The study is relevant because scientists have previously believed that Zhokhov was a type of ancient dog very different from the breeds that exist today, a belief undercut by the fact that the dog in question shares a major part of its genome with the three species of sledge dogs researched in the study. In addition, the study significantly lengthens the timeline for our understanding of when sledge dogs were domesticated.
The study also found that sledge dogs display certain distinct evolutionary differences from the domesticated dogs most of us know and love today. Foremost among them is that they are not genetically adapted to eat lots of sugars and starches like other domesticated dogs. They instead evolved to eat high-fat diets, similar to polar bears and peoples who are indigenous to the Arctic region.

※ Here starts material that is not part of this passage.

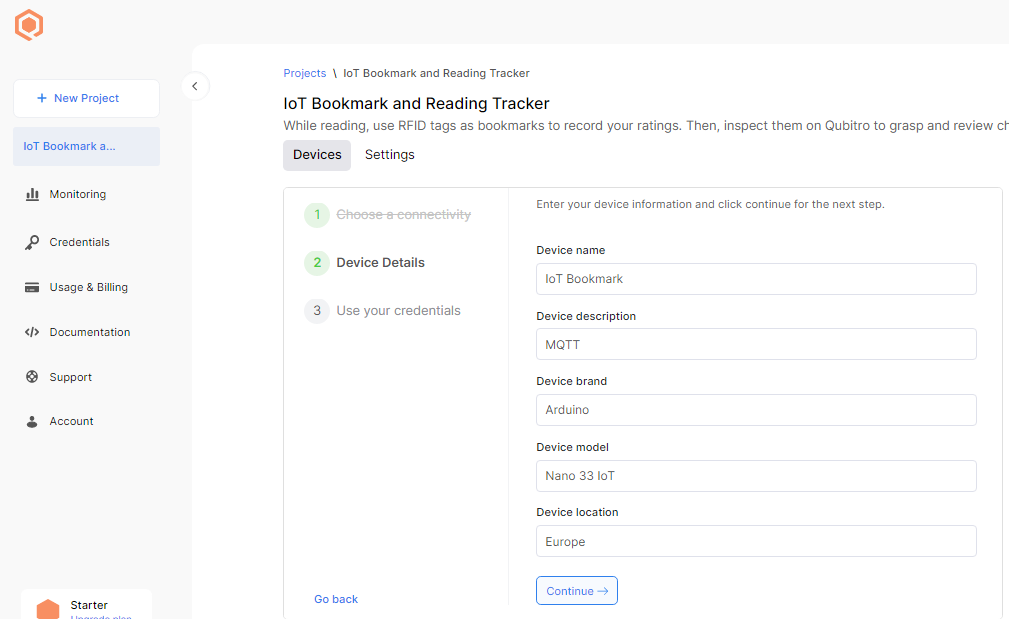Click the Support lifebuoy icon
The image size is (1009, 619).
point(32,377)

"Together, these findings indicate substantial long-distance travel and transportation of resources, in which dog sledding would have been highly advantageous — if not necessary," the authors write in their study. "Putative sled remains and our genomic analyses of a 9500-year-old dog from the Zhokhov site indicate that the traditions and key genomic variations that define modern sled dogs were established in the northeast Asian Arctic >9500 years ago. Our results imply that the combination of these dogs with the innovation of sled technology facilitated human subsistence since the earliest Holocene in the Arctic."
This is not the first recent study to offer new insights into phenomena pertaining to canine domestication. A study released earlier this month revealed that London foxes are developing early signs of domestication including shorter snouts, wider snout tips and smaller brain cases.
"What's really fascinating here is that the foxes are doing this to themselves. This is the result of foxes that have decided to live near people, showing these traits that make them look more like domesticated animals," Kevin Parsons, an evolutionary biologist at the University of Glasgow, told the BBC in a video. There has been considerable controversy around the study of domestication, with a famous 1950s study by Soviet geneticist named Dmitri Belyaev that argued for the existence of "domestication syndrome" being rigorously challenged by subsequent scientists.